ד׳ בשבט ה׳תשע״ה (January 24, 2015)

Yevamot 112a-b: Leaving, On Her Terms

Our Gemara quotes a Mishna in Nedarim (90b) which teaches that originally if a woman made a statement that indicated that she could no longer live with her husband, the beit din would obligate him to divorce her and pay her ketuba. Later on, the Sages became concerned that a woman who no longer desired to be married to her husband would make one of these claims, so the ruling was changed.

The following statements are those that were deemed sufficient to end a marriage:
teme’a ani lekha – the wife of a kohen tells him that she had relations with another man, where even if it was a case of rape, he will have to divorce her
ha-shamayim beini le-veinkha – literally “the heavens separate us”
netula ani min ha-yehudim – the woman takes a vow never to engage in relations with any Jewish man.
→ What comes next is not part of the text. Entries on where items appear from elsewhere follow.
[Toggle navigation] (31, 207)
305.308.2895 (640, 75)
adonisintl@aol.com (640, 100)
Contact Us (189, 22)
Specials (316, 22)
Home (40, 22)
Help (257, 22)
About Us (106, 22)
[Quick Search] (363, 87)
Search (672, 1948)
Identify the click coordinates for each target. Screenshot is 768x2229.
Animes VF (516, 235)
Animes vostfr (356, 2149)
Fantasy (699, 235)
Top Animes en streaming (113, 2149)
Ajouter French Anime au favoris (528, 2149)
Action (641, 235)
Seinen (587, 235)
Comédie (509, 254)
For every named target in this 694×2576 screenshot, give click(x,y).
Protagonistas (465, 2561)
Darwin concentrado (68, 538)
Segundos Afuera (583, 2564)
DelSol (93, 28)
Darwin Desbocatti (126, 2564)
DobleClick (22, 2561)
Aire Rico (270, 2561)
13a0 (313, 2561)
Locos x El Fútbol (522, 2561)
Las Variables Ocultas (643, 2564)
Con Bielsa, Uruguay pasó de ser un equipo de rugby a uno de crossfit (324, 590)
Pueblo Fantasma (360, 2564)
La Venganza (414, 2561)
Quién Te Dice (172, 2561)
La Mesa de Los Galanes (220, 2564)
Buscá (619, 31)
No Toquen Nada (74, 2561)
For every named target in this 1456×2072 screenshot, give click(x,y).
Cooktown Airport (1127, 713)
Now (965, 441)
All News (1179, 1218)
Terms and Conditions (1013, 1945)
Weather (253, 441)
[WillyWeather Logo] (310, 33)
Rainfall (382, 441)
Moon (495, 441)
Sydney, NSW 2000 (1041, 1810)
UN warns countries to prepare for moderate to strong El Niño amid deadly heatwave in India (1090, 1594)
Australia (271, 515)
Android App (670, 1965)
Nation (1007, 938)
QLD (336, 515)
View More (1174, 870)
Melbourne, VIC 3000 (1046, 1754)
The suggestions made by the Sages when they rescinded their original ruling were:
The woman will have to bring proof that she was raped
ya’asu derekh bakasha – literally “they should make entreaties”
The husband should use his powers to annul the vow, at least as it pertains to him (see Bamidbar ch. 30).

The second claim mentioned in the Gemara – ha-shamayim beini le-veinkha – as well as the response to it – ya’asu derekh bakasha – are left unclear in the Gemara, and are subject to different interpretations by the rishonim.

Rashi appears to follow the Talmud Yerushalmi, and explains that she is claiming that her husband chooses not to engage in sexual relations with her. In the words of the Yerushalmi, her argument is “just as the heavens are far from the earth, so my husband is far away from me.” According to the Babylonian Talmud (Nedarim 91a) her claim is that he is incapable of engaging in relations.

The suggestion that in order to resolve this claim ya’asu derekh bakasha is understood by Rabbeinu Tam to mean that they should engage in prayer (apparently he is working with the explanation that the husband is suffering from a disability that does not allow him to engage in relations). Rashi follows the explanation of the Yerushalmi and Rabbeinu Hananel who explain that a meal should be arranged where the couple will be encouraged to work out their issues. The rishonim point out that the intention is that neither should be forced into any action, rather the couple should be counseled to work out the differences that exist between them.